Services like MultiTracks, PraiseCharts, and SongSelect offer tools that allow big churches to replicate the recorded versions of new worship songs. Bishop says that for larger churches with the teams and budget, those resources are ideal. But it’s not what most smaller churches need.

“Lifeway doesn’t have to be everything. No one tool can be everybody’s tool. It’s a wonderful thing to be focused on small and medium-sized churches.”

Brown says that in addition to hearing from users that lifewayworship.com provides a unique set of musical tools, his team found that many of the worship leaders look to Lifeway not only for resources but also for theological guidance—something they can’t get from other non-SBC resources.

“One of their key concerns was the theological vetting of the lyrics of songs,” Brown said. “They wanted to make sure that the songs have been theologically vetted from a Southern Baptist perspective.”

Lifewayworship.com was originally envisioned as a digital SBC hymnal.
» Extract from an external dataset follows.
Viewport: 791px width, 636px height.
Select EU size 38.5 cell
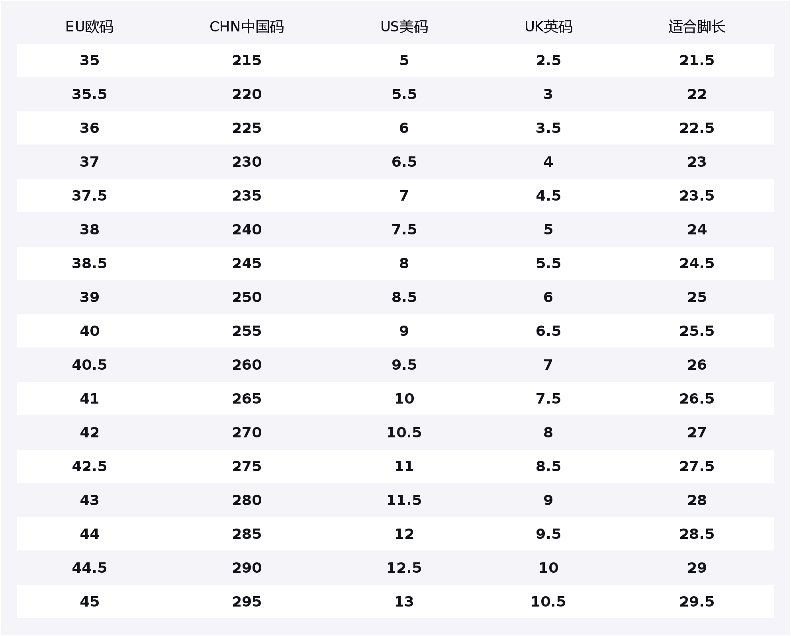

Launched in 2008 under the direction of Mike Harland, the site started out with the 674 songs in the Baptist Hymnal and gradually expanded its offerings over time. But it wasn’t designed to be a groundbreaking tech resource; it was designed to make it easier for congregations to have access to new, approved music.

“We were a music company first, we weren’t a computer company,” Harland told CT last year. “There were certainly other companies that had more user-friendly platforms, but we aspired for our content to be the very best.”

SBC congregations don’t have to utilize music approved by Lifeway, but some church musicians said they are overwhelmed by the amount of new worship music they have to choose from, according to Brown. For them, trusted curation is welcome.

“Ultimately, worship leaders and senior pastors are going to make decisions about music in their local context. But these leaders rely on us to add some guardrails,” Brown said.

Lifewayworship.com also offers orchestrations with simplified, readable rhythms and emphasizes congregation-friendly arrangements and key selection. Those services are crucial for time-strapped worship leaders or those with limited formal musical training. Some worship leaders told the ministry they do not feel well-equipped to rearrange songs or select singable keys.

Moving forward, lifewayworship.com will continue to provide arrangements of new music but will also seek to provide guidance and create community among worship leaders across the denomination.

“We want this to be the beginning of more regular communication with our churches, and we’re looking to continue talking more intentionally and more regularly with our worship leaders,” said Brown. “This is just a starting point for us.